Пошлый, как это казалось аристократическому семейству, фарс обернулся трагедией.
Без потрясающего финала, примышленного Куприным, «Гранатовый браслет» не поднялся бы до уровня прекрасной трагической поэмы о безнадежной любви, каким он вошел в сознание читателей.
Может быть, Куприн изменил ход событий ради большого драматического и эмоционального напряжения? Разумеется, и это имело место.
Фабульное заострение, если, конечно, оно продиктовано естественной логикой повествования, — не мелочь, которой можно пренебречь.
Заострение родилось не по прихоти художника. Куприн с другой стороныпосмотрел на казус, приключившийся у Любимовых. Он увидел случившееся не глазами аристократической семьи, а глазами бедного разночинца, на свое горе полюбившего женщину недоступного ему круга.
Александр Иванович Куприн свел знакомство с сановной семьей Любимовых через родственников жены. Но к их кругу он никогда не принадлежал.

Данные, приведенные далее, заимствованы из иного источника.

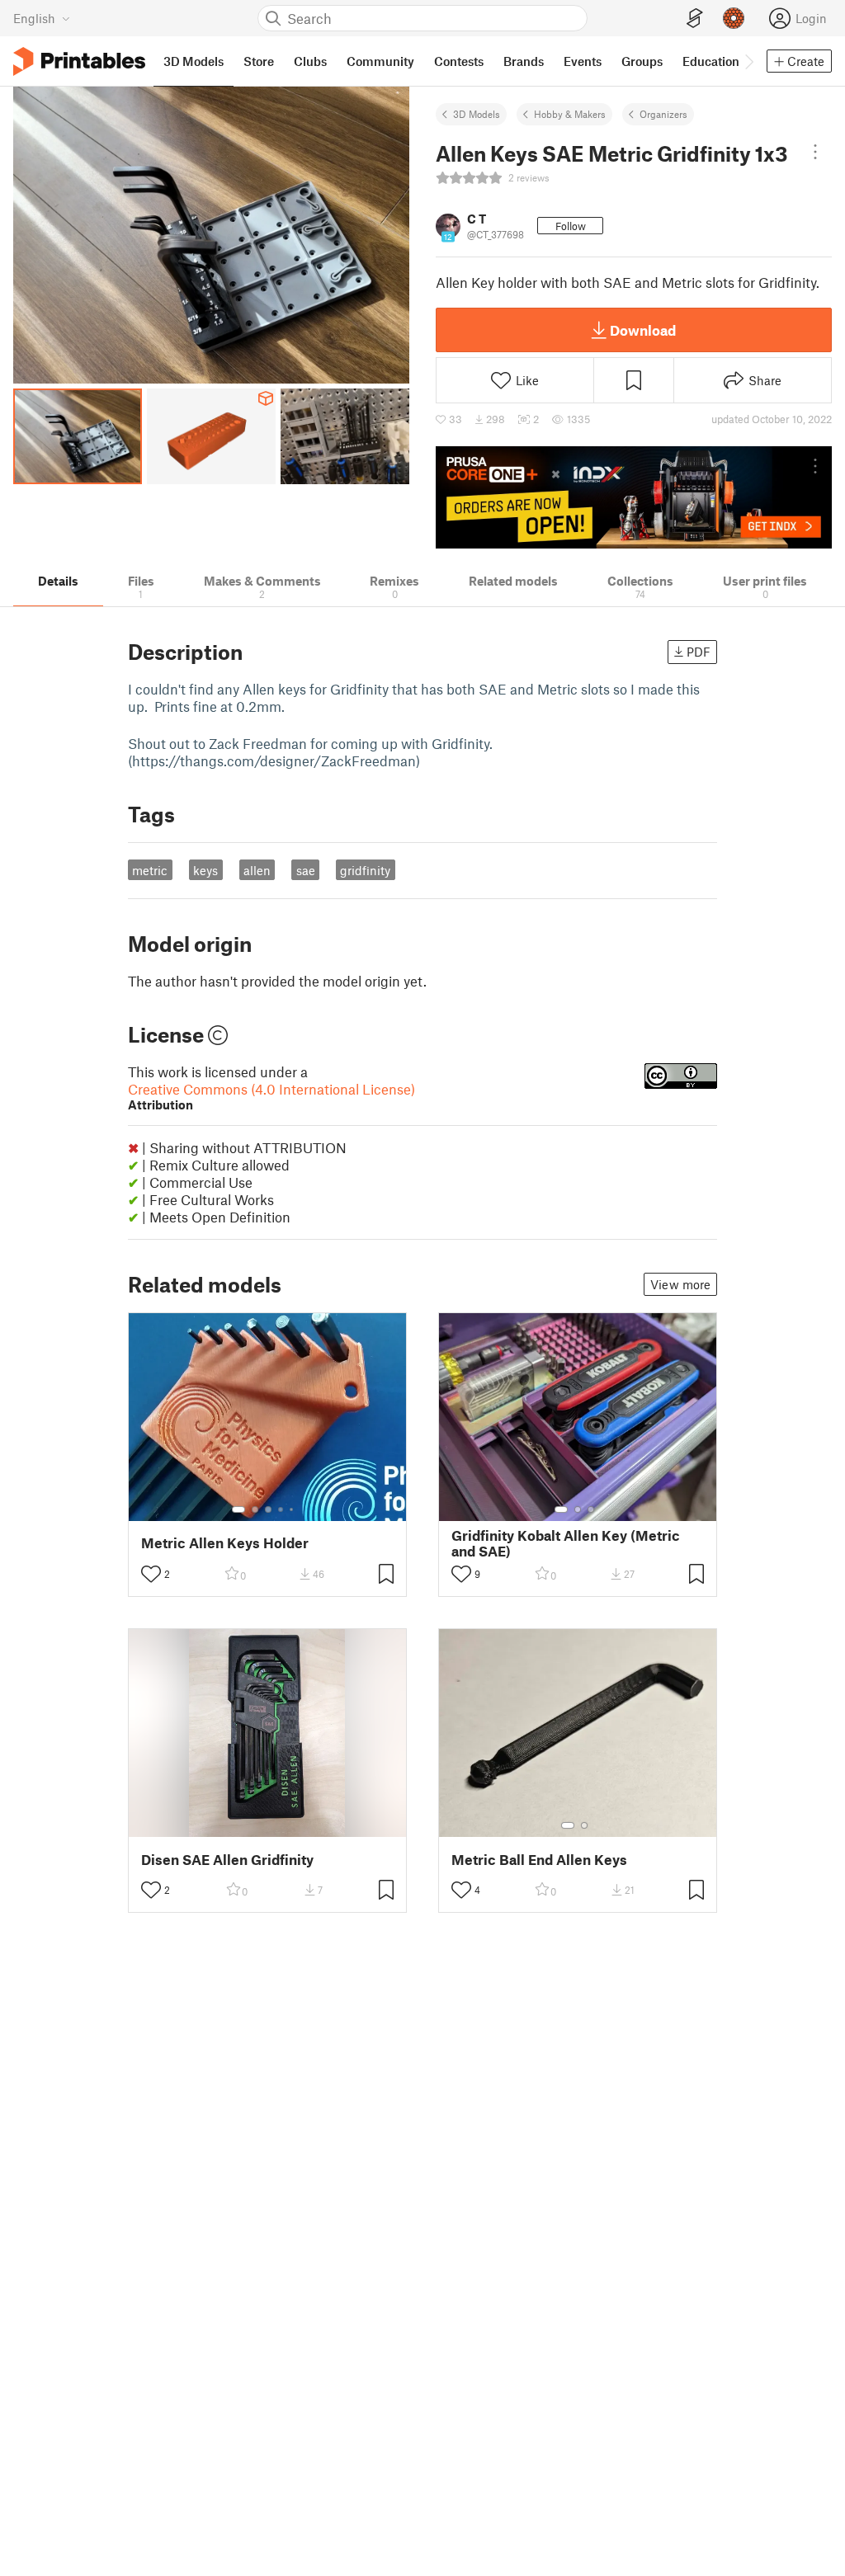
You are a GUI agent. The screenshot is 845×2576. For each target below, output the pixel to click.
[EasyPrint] (694, 18)
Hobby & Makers (570, 114)
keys (205, 870)
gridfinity (365, 870)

Любимовы, даже лучшие из них, смотрели на Россию, на русских людей сверху. Куприн сроднился с простым людом и близко наблюдал его. Прежде чем стать литератором, Куприн перепробовал ряд «плебейских» профессий. Он был актером и псаломщиком, грузчиком и репетитором, кладовщиком и репортером.
Константин Георгиевич Паустовский рассказывал мне, что в бытность свою в Одессе, в годы гражданской войны, он свел знакомство со многими людьми, близко знавшими Куприна. По их словам, новый, только что написанный, еще не напечатанный рассказ Куприн любил читать вслух людям из низов, в литературе совершенно неискушенным. Он собирал портовых рабочих, грузчиков либо моряков, рыбаков, извозчиков и жадно прислушивался к тому, как они воспринимают написанное им.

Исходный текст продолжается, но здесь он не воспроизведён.